A PREMIER League star has become the first footballer to go to rehab for an addiction to laughing gas.
He will be followed by other addicted stars, as sources warn that usage is rife among elite players despite it now being illegal.
The player was admitted to a medical centre after his worried family asked his club for help.
Police had stopped a car in which he was a passenger and found dozens of canisters in the footwell.
The incident a few weeks before Christmas did not lead to police action as they could not prove who they belonged to.
But a source said: “His family became aware and asked the club for help.
“The player was told if he wanted to save his career, he had to go to a specialist residential centre and get some help.
“He’s basically undergoing detox in the same way you would if you were hooked on alcohol or any other drug.
“He’s the first Premier League footballer to be treated for addiction to nitrous oxide but, given how rife its use is among players, it’s unlikely he’ll be the last.”
Nitrous oxide, also known as “hippy crack”, comes in canisters — sometimes super-sized — that are used to fill balloons, which are then inhaled repeatedly.
It gives a quick high but comes with the risk of heart attacks, strokes and brain damage, while some users have died after taking it.
Prolonged use can also lead to depression, memory loss, incontinence, hallucinations and nerve damage.
The law was changed last November to make it a controlled Class C drug, with possession for inhalation now a criminal offence.
However, a source said dozens are heavy users, with many starting in lockdown.
Routine drugs tests are also unlikely to detect it.
The source went on: “One Premier League star recently celebrated his birthday and splashed out on almost £10,000 of canisters.
“Loads take them because they can’t get caught with it in their system.
“It’s happening at all clubs and some of those using are very well-known players. I’m not sure any of them know it’s now a Class C drug.
“No footballer would dream of having a stash of cannabis in their house, but many have a supply of balloons for them and their pals.
“They seem to have no idea just how dangerous using it can be.”
Websites sell a canister and nitrous oxide for a few quid, after the buyer confirms it is for food production and they are over 18.
Previously users would buy single-shot canisters but many have switched to super-sized tubes delivering 80 times the usual dose.
Stephen Ream, of solvent abuse and drugs charity Re-Solv, said: “The new large canisters are a real worry. One young man we’ve been supporting was using ten a day.

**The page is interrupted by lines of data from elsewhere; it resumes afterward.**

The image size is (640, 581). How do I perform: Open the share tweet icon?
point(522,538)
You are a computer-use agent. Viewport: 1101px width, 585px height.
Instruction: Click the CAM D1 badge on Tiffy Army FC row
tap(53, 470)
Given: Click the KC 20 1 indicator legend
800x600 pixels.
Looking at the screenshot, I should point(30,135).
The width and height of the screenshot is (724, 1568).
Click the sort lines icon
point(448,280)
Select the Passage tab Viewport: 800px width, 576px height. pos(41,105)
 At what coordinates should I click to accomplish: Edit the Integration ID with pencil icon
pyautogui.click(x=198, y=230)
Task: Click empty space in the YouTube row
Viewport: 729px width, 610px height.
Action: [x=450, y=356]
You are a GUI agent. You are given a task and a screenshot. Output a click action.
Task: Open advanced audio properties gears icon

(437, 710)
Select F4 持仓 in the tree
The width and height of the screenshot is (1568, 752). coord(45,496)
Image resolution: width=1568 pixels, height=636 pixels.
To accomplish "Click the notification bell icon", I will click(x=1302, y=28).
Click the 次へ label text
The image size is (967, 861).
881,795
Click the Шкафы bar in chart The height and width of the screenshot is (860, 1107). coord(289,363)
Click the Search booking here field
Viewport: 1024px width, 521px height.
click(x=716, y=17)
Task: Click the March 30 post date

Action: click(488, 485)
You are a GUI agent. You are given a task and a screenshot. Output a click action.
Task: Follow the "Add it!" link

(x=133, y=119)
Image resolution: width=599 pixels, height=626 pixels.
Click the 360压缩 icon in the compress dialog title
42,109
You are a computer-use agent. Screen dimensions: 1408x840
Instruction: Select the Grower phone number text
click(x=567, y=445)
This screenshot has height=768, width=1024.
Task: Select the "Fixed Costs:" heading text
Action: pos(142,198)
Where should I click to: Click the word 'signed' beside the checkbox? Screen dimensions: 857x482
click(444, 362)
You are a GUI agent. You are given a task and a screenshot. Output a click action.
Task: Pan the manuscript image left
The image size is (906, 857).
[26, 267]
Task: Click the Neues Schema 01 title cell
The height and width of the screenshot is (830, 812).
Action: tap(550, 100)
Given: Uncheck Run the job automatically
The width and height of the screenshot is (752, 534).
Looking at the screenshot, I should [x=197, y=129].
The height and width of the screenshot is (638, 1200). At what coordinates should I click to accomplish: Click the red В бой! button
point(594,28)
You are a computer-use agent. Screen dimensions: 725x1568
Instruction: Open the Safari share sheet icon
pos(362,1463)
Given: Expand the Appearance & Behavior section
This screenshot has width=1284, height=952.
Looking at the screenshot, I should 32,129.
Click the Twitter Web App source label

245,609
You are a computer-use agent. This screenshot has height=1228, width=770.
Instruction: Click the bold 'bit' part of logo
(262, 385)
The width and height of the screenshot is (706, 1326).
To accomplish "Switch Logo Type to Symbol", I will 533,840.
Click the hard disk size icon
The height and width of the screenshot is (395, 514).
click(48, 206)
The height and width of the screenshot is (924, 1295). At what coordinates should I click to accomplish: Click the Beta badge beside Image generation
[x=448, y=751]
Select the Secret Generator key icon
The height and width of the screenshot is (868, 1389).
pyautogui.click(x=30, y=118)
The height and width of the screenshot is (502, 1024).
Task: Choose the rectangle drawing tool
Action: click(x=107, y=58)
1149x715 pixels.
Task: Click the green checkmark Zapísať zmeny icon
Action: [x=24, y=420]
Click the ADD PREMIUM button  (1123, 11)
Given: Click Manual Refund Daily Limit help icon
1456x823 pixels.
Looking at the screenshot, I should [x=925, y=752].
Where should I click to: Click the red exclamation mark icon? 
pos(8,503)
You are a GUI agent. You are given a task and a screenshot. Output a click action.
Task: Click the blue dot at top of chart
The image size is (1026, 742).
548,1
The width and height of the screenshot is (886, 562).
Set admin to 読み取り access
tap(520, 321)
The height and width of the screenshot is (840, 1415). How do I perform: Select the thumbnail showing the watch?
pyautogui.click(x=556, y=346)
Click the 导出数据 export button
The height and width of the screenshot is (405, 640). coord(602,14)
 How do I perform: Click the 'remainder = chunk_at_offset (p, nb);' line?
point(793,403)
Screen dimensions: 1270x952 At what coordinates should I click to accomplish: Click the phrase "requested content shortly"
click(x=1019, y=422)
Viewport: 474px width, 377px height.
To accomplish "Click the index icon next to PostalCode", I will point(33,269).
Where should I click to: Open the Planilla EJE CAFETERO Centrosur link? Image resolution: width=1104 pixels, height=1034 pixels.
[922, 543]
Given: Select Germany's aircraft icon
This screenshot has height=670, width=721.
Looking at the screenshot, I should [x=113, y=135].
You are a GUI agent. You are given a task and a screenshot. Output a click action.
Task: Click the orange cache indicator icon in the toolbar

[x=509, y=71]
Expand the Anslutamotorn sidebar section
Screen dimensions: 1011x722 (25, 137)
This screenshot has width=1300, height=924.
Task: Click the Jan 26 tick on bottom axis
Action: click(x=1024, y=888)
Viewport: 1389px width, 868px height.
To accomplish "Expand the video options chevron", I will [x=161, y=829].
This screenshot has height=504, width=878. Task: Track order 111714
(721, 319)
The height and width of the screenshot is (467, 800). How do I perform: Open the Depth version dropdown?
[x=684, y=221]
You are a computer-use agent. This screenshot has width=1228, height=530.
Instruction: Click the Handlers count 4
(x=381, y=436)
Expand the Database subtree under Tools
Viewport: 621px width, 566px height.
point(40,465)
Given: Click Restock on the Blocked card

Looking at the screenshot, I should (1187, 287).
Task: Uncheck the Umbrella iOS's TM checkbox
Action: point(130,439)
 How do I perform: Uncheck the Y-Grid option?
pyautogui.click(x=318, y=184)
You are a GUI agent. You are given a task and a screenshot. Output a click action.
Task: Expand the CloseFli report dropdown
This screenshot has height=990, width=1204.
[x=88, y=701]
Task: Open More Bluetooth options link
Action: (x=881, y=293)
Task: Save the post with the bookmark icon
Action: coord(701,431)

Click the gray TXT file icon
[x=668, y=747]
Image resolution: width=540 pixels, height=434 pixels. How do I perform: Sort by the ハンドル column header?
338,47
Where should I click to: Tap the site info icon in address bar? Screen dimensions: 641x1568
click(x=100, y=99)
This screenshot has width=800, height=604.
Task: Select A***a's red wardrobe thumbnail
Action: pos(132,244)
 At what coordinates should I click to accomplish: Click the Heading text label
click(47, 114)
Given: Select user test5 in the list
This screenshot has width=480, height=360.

“When you are doing the little ones, you know how many you’re getting through, but when you use a big one, you lose track.”
In 2022, Kayleigh Burns, 16, of Liverpool, died after inhaling gas at a party in Leamington Spa.
She had complained of feeling “too hot” before she collapsed.
Sport science professor and former FA performance head John Brewer warned players to steer clear as it can reduce levels of vitamin B12.
He said: “B12 is essential for nerve function.
“So if you are a top-level footballer trying to make skilful movements and pass a ball effectively, you don’t want your nerves to be damaged in any way because you need that peripheral ability to sense movements.”
He also said that it can cause anaemia, which reduces stamina levels.
STARS ON THE GAS
A STRING of Premier League players have been caught using nitrous oxide.
In 2013, then-Spurs star Kyle Walker was pictured inhaling it.
In 2018, Arsenal stars Mesut Ozil, Pierre-Emerick Aubameyang, Alexandre Lacazette and Matteo Guendouzi were filmed taking it at a pre-season bash.
The following year, Jack Grealish, then at Aston Villa, was snapped inhaling from a balloon.
Last year, Everton midfielder Dele Alli was pictured at a do surrounded by gas canisters and alcohol.
Villa’s Leon Bailey also filmed himself inhaling in his car after partying all night last March.
None of these players are the ace in rehab.